--- START OF EXERCISE DATA ---
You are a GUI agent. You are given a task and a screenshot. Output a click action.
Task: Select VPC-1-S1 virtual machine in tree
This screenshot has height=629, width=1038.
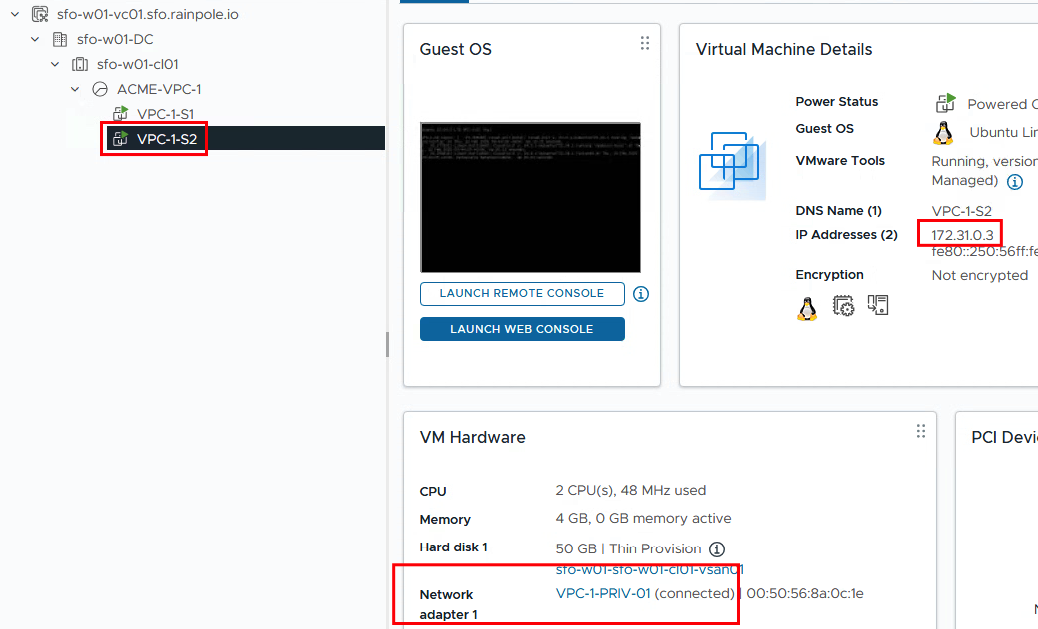click(x=165, y=114)
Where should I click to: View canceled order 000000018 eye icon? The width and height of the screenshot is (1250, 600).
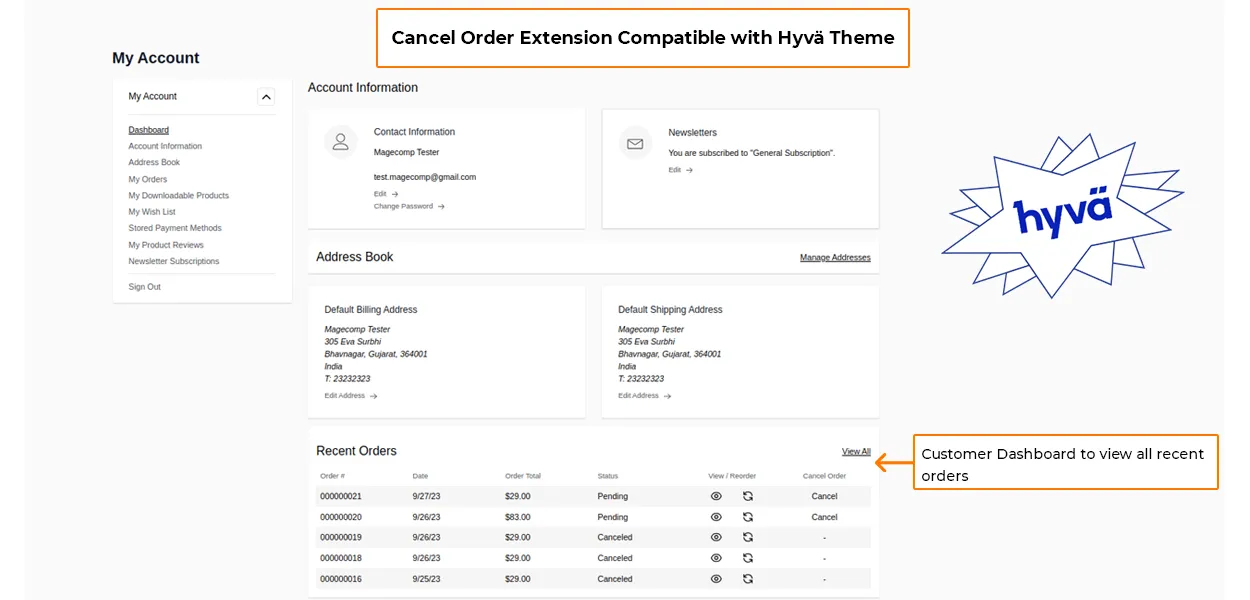coord(716,558)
--- END OF EXERCISE DATA ---
:: THE EXERCISE ::
Collect every line above that contains the word "height" and copy each one in full.

:: THE COMPLETED TASK ::
This screenshot has height=629, width=1038.
Where should I click to: View canceled order 000000018 eye icon? The width and height of the screenshot is (1250, 600).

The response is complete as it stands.